Dominique, I have tried and I'm not able to reproduce the issue locally. The underlying problem is that for some reason "echo 3 >/proc/sys/vm/drop_caches" does not evict the inode we need. Attached patch might help it. Are you able to test it in openQA?
Created attachment 861026 [details] [PATCH] syscalls/fanotify10: Make evictable marks test more reliable
The fix was now merged to LTP repository. So let's close this as hopefully fixed.
https://openqa.opensuse.org/tests/2627241#step/fanotify10/7 This seems still to be a problem - two weeks have passed; Is that 'expected'?
I can see my fix has been merged to upstream LTP repository on Aug 28 as commit 48cfd7a9977e ("syscalls/fanotify10: Make evictable marks test more reliable"). Looking at openQA log it already seems to be using LTP as of commit 14e31797926a which happened after that so it should indeed contain the fix. Hrm... needs more poking...
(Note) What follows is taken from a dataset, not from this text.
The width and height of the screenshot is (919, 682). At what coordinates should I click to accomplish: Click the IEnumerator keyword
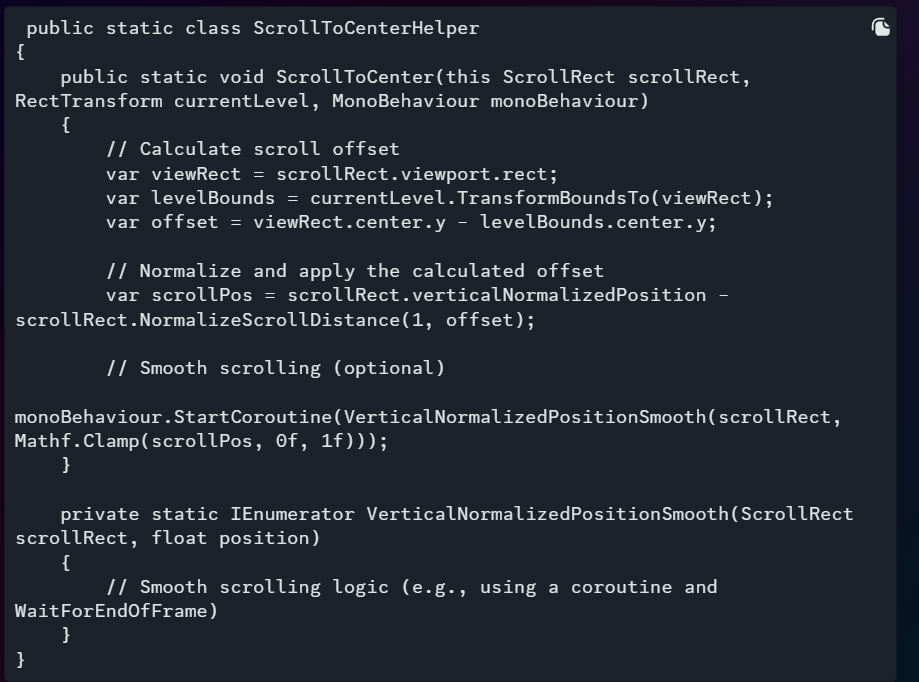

Dominique, I got back to this but despite my efforts I was not able to reproduce the failure in my VM and although I see in the code some possibilities how reclaim could bail out early without evicting the inode we want to evict I don't see any obvious condition that should trigger in openQA. Is it possible that I connect to openQA VM and reproduce & debug the issue there?
Ping Dominique?
(In reply to Jan Kara from comment #8) > Ping Dominique? Apologies, I was 'out of order' for the last 2.5 weeks Technically, the disk image used to run the tests can be downloaded from openQA, in the relevant tests under Assets. i.e. https://openqa.opensuse.org/tests/2797490# => https://openqa.opensuse.org/tests/2797490/asset/hdd/openSUSE-Tumbleweed-Minimal-VM.x86_64-1.0.0-kvm-and-xen-Snapshot20221012.qcow2 The command line used to fire up the VM can be found in autoinst.txt, in this case it recorded to be /usr/bin/qemu-system-x86_64 -device virtio-vga,edid=on,xres=1024,yres=768 -only-migratable -chardev ringbuf,id=serial0,logfile=serial0,logappend=on -serial chardev:serial0 -audiodev none,id=snd0 -device intel-hda -device hda-output,audiodev=snd0 -global isa-fdc.fdtypeA=none -m 2048 -cpu qemu64 -netdev user,id=qanet0 -device virtio-net,netdev=qanet0,mac=52:54:00:12:34:56 -object rng-random,filename=/dev/urandom,id=rng0 -device virtio-rng-pci,rng=rng0 -device qemu-xhci -device usb-tablet -smp 1 -enable-kvm -no-shutdown -vnc :101,share=force-shared -device virtio-serial -chardev pipe,id=virtio_console,path=virtio_console,logfile=virtio_console.log,logappend=on -device virtconsole,chardev=virtio_console,name=org.openqa.console.virtio_console -chardev pipe,id=virtio_console1,path=virtio_console1,logfile=virtio_console1.log,logappend=on -device virtconsole,chardev=virtio_console1,name=org.openqa.console.virtio_console1 -chardev socket,path=qmp_socket,server=on,wait=off,id=qmp_socket,logfile=qmp_socket.log,logappend=on -qmp chardev:qmp_socket -S -device virtio-scsi-pci,id=scsi0 -blockdev driver=file,node-name=hd0-overlay0-file,filename=/var/lib/openqa/pool/11/raid/hd0-overlay0,cache.no-flush=on -blockdev driver=qcow2,node-name=hd0-overlay0,file=hd0-overlay0-file,cache.no-flush=on,discard=unmap -device virtio-blk,id=hd0-device,drive=hd0-overlay0,bootindex=0,serial=hd0 -drive id=pflash-code-overlay0,if=pflash,file=/var/lib/openqa/pool/11/raid/pflash-code-overlay0,unit=0,readonly=on -drive id=pflash-vars-overlay0,if=pflash,file=/var/lib/openqa/pool/11/raid/pflash-vars-overlay0,unit=1 Direct access to the worker VMs might be possible with some tricks, you'd need access to ssh to the openqa host though (as a jumphost to do VNC forwarding)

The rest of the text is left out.